FINANCIAL PERFORMANCE
OF GERMAN BANKS
The past few years have been challenging for German banks. Along with the implementation of
extensive regulatory requirements, the consequences of the financial crisis and the implementation
of EU state aid procedures, market conditions have changed radically: ultra-low interest rates,
the emergence of FinTech and digitisation as well as changing customer behaviour. Nevertheless,
several parameters within the German banking market have remained stable – at least at
first glance.
German banks benefit from a large customer base of retail and corporate clients, with a €115 billion
revenue pool, stable in both composition and size over recent years. Despite high dependency
on interest rates, German banks have been able to absorb the period of low interest rates
surprisingly well, showing relatively stable net interest incomes of around €90 billion in absolute
and relative terms. It should be noted, however, that a continued period of low interest rates
is assumed to lead to a deterioration in absolute terms.

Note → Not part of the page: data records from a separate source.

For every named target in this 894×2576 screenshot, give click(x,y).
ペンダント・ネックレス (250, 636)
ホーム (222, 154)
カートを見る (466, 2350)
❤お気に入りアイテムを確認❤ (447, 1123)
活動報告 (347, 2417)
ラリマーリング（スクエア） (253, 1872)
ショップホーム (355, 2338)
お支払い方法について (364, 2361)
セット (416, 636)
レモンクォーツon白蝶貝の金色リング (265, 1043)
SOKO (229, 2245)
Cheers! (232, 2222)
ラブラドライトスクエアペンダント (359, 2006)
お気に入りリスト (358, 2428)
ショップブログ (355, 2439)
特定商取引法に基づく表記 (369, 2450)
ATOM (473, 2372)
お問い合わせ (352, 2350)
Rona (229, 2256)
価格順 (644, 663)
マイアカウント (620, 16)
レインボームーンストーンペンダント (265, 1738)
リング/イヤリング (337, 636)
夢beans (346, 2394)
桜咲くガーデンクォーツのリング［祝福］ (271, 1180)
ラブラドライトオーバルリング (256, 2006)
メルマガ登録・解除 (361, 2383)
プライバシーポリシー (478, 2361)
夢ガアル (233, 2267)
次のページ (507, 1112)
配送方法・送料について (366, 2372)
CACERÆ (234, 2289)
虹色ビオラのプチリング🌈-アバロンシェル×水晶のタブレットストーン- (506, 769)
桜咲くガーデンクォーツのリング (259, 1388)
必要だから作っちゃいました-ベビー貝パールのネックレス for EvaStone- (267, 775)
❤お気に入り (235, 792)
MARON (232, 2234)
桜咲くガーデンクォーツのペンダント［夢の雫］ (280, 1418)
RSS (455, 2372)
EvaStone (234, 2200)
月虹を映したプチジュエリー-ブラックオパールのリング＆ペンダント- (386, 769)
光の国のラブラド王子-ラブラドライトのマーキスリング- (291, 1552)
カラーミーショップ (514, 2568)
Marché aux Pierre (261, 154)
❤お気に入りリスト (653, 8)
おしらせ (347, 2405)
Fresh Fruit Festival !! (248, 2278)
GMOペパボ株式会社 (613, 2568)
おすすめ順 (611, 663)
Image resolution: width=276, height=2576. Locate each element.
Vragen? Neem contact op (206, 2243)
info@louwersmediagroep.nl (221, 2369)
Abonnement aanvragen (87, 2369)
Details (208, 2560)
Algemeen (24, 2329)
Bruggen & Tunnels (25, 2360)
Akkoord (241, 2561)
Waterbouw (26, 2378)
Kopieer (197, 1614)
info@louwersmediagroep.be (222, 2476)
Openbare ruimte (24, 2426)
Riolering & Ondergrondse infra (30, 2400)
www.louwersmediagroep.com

From a cost perspective, despite burdens imposed by regulatory requirements and inevitable
investments, German banks were able to mitigate increasing costs to some extent. Their risk
costs over the 2006 to 2016 period were comparatively low by international standards. Over
the same period, German banks’ operating costs increased by only 1.4 percent per year on
average – less than was observed with their peers in Spain, France or the USA. So far, so good.